[Given passage]:
★ ★ ★ ★ ★

There was competition between Southampton and Sayville to be the site of Adelphi’s Suffolk campus, but Sayville won out with a community group promoting the hamlet and an old public school building—“Old ‘88”—provided for its location.

Adelphi Suffolk became the first four-year liberal arts college in Suffolk.

I had entered Antioch College in Ohio in 1959 and was inspired by an Antioch internship (at the Cleveland Press) to become a journalist—as soon as possible. I was from New York City, and at Antioch the first week met a girl from Centerport in Suffolk (last month we celebrated our 55th wedding anniversary) and we headed back east in 1961 and I became a student at Adelphi Suffolk.

Adelphi Suffolk was a wonderful experience. There were some brilliant professors at that old 20-room schoolhouse and a cozy feeling. I started a college newspaper The New Voice (one of its reporters was Leroy Douglas who was from Wyandanch).

I’m afraid I couldn’t stay at Adelphi Suffolk beyond a year-and-a-half. That itch to get into journalism was so strong. I finally became a reporter at the daily Long Island Press and completed a bachelor’s degree and then a master’s years later.

Adelphi purchased the former William K. Vanderbilt Estate in Oakdale in 1963 and the college shifted its locale to that picturesque riverside setting, ties with Adelphi ended in 1968, and it was renamed Dowling College for its principal benefactor, philanthropist Robert Dowling.

Although since 1978 I’ve been a regular journalism professor at SUNY College at Old Westbury, I taught a course at Dowling College a while back filling in for my friend, New York Times reporter John Rather of Riverhead, and the feeling was the same as I had experienced as a student—cozy, personal. Indeed, Dowling described itself for many years as “The Personal College.” That it was: small classes, close interaction between students and teachers.

Our son, Adam Grossman, graduated from Dowling and went on to become Riverhead Town Attorney and is now vice chairman of the Southampton Town Zoning Board of Appeals. Journalists I have known who went to Dowling include Joe Demma of Newsday, Bryan Boyhan of The Sag Harbor Express and Mike Jahn of The New York Times.

Dowling’s closing—unless 11th hour negotiations are successful in saving it—would be a terrible loss for Suffolk County.

Likewise, the closing of Southampton College was a terrible loss for Suffolk. It began as an extension in 1963 of Long Island University in Suffolk County—also, like Adelphi Suffolk, coming to Suffolk but after a push from Southampton residents.

★ ★ ★ ★ ★

[Problem statement]: Could you reproduce the Adelphi Suffolk passage word for word, starting at "There was competition" and ending at "at Adelphi Suffolk."?

[Supplied records]:
★ ★ ★ ★ ★

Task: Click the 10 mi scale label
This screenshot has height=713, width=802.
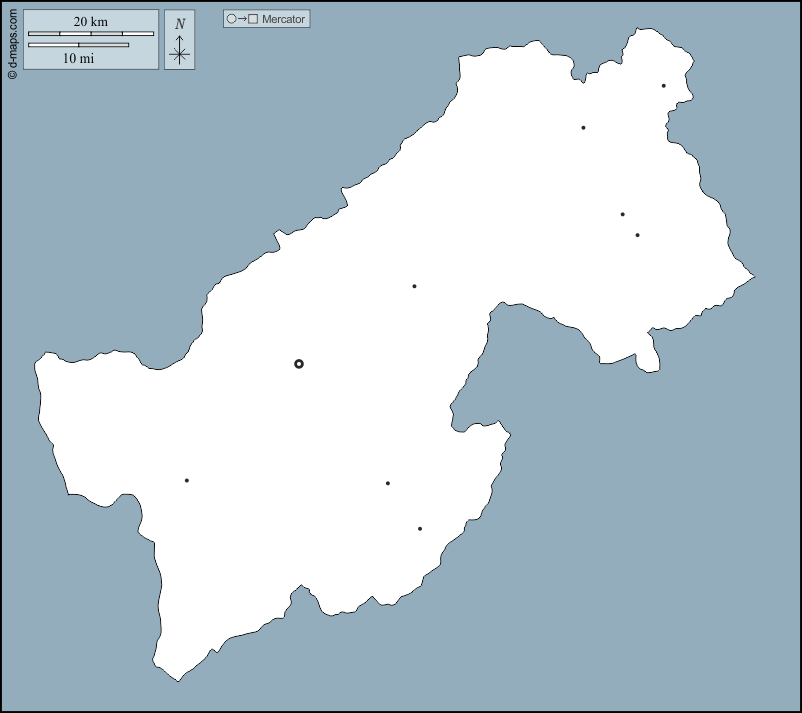Action: pyautogui.click(x=78, y=58)
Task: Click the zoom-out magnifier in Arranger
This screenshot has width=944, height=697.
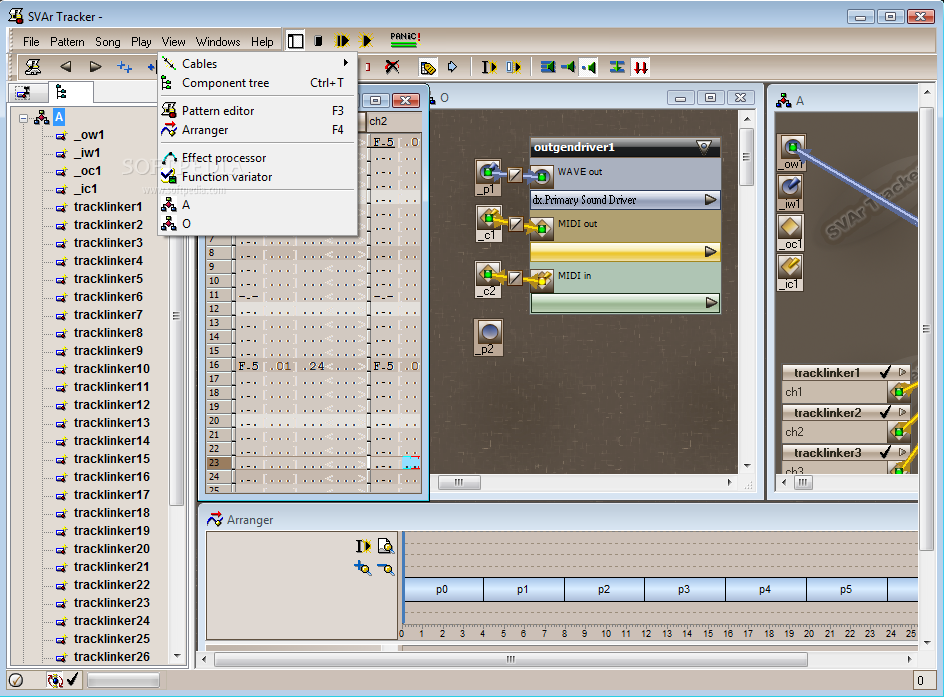Action: click(x=386, y=568)
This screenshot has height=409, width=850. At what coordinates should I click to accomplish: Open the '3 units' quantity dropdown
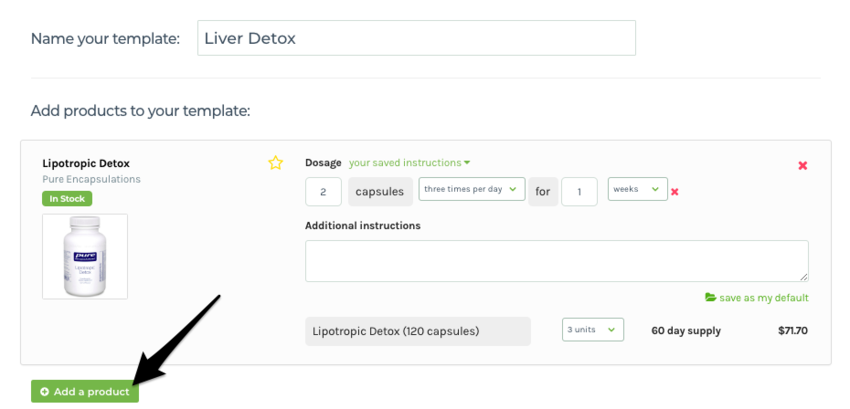(x=593, y=330)
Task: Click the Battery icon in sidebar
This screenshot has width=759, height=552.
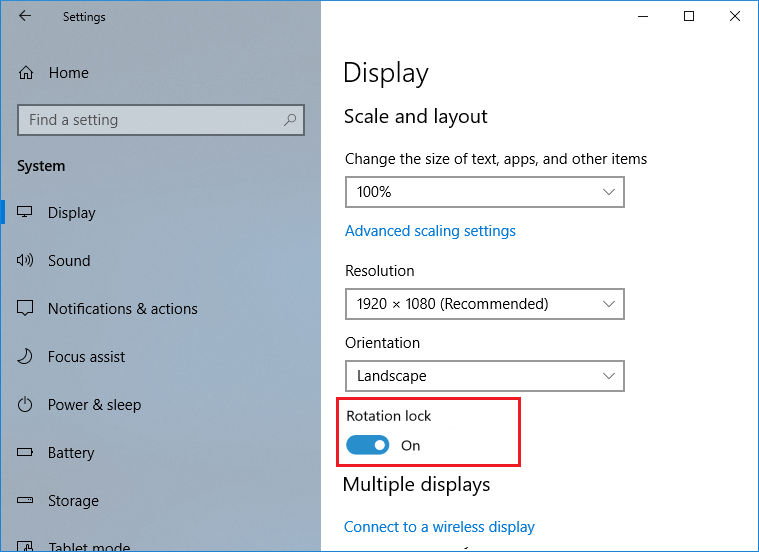Action: click(26, 453)
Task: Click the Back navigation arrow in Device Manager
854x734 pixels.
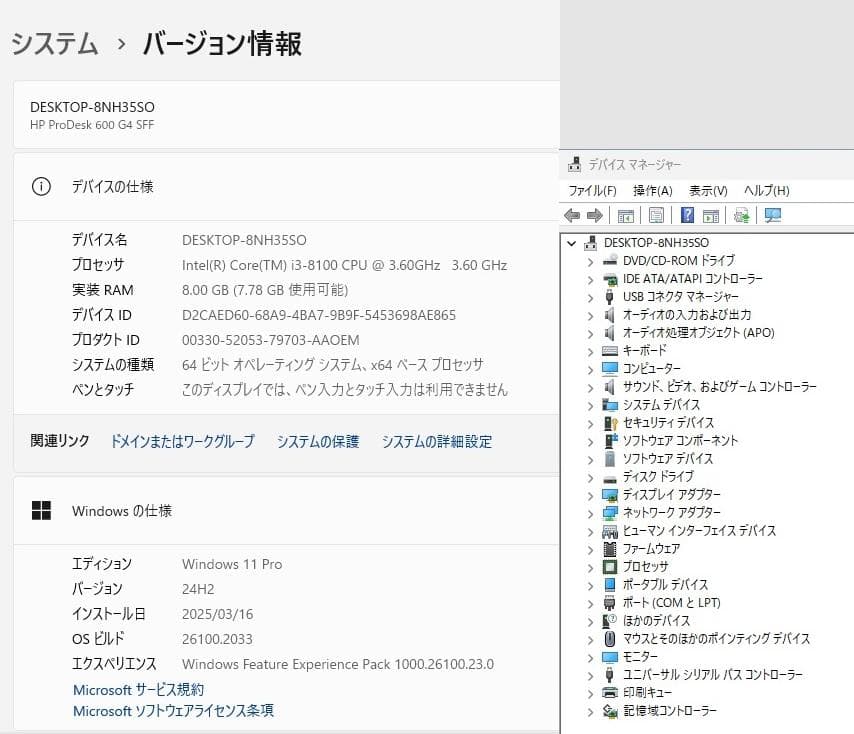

★ ★ ★ ★ ★

[Solution to the problem]:
There was competition between Southampton and Sayville to be the site of Adelphi’s Suffolk campus, but Sayville won out with a community group promoting the hamlet and an old public school building—“Old ‘88”—provided for its location.

Adelphi Suffolk became the first four-year liberal arts college in Suffolk.

I had entered Antioch College in Ohio in 1959 and was inspired by an Antioch internship (at the Cleveland Press) to become a journalist—as soon as possible. I was from New York City, and at Antioch the first week met a girl from Centerport in Suffolk (last month we celebrated our 55th wedding anniversary) and we headed back east in 1961 and I became a student at Adelphi Suffolk.